Just before the UK parliament was dissolved for the May 6 general election, MPs approved a piece of legislation that should have a positive effect on the economies of hard-pressed developing countries. The private member’s Debt Relief (Developing Countries) Act is aimed specifically at operators of so-called vulture funds. These international loan sharks buy up debts of developing countries and then take action in the British courts to enforce payment.
They are mainly companies operating offshore, which already throws a shadow over their operations. The debts are bought at huge discounts while the country involved has to repay the full amount. The sickening aspect of this practice is that the vultures don’t act until the country is granted debt relief under the Heavily Indebted Poor Countries (HIPC) initiative. So, instead of the money saved on debt relief going to social services and other much-needed projects, the loan sharks insist on being paid.
This legislation will be of great benefit to Liberia, whose government was facing the prospect of forking out $20 million to two vulture funds following a ruling by the High Court in London last November. The loan sharks had bought Liberia’s debt at a fraction of the sum. The case dates back to 1978. Liberia, which is still recovering from a civil war, has said that it did not have the funds to pay back the debt.
These loan sharks are getting too predatory for comfort. According to a 2008 World Bank report, 54 lawsuits had been instituted by commercial creditors against 12 HIPCs over the past decade for claims amounting to $1.5 billion. Naturally, these companies did not pay anything near that amount to secure the debt.
But the British move would hopefully put a stop to such immoral dealings by companies that are themselves operating clandestinely. The most galling thing is that some of these companies are established to pursue one particular debt. And when they are successful, they are wound up.
This is a human rights issue, too. And this is the view of Cephas Lumina, the United Nations independent expert on foreign debts. “From a human rights perspective, the settlement of excessive vulture fund claims by poor countries with unsustainable debt levels has a direct negative effect on the capacity of governments of these countries to fulfil their human rights obligations,” said Lumina, noting that “unconscionable profiteering” steals funds which could be better spent on health, water and sanitation, food, housing and education.
The UK law will apply to existing debts of the 40 HIPCs which are eligible for relief and will prevent creditors holding these debts from recovering in excess of the rate of relief expected from all creditors under the initiative. It will also provide an incentive for debtors to cooperate in settling these debts on terms consistent with the initiative.
This last bit is important because some governments of developing countries that take a less than serious attitude to dealing with their debt problem. They think that by sweeping it under the carpet it would go away.

* [Set tasks]
1. In the passage on vulture funds, Cephas Lumina names areas where money could be better spent. List all of them.
2. Please print the passage on vulture funds from "They are mainly" to "on being paid.".
The lines that come next are a separate set of material.

* [Data]
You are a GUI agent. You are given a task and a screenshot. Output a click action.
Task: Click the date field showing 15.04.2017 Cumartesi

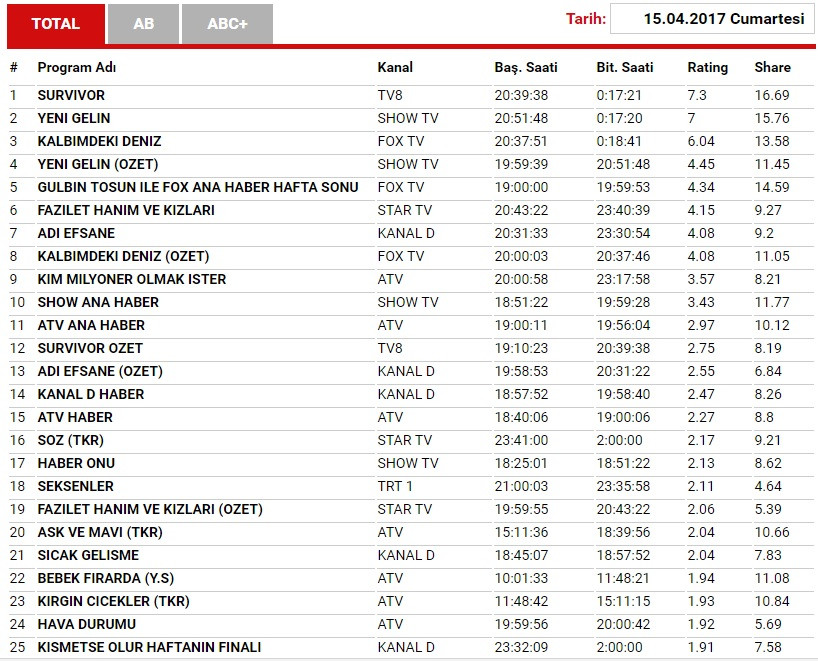click(710, 19)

* [Solutions per task]
1. health; water and sanitation; food; housing; education

2.
They are mainly companies operating offshore, which already throws a shadow over their operations. The debts are bought at huge discounts while the country involved has to repay the full amount. The sickening aspect of this practice is that the vultures don’t act until the country is granted debt relief under the Heavily Indebted Poor Countries (HIPC) initiative. So, instead of the money saved on debt relief going to social services and other much-needed projects, the loan sharks insist on being paid.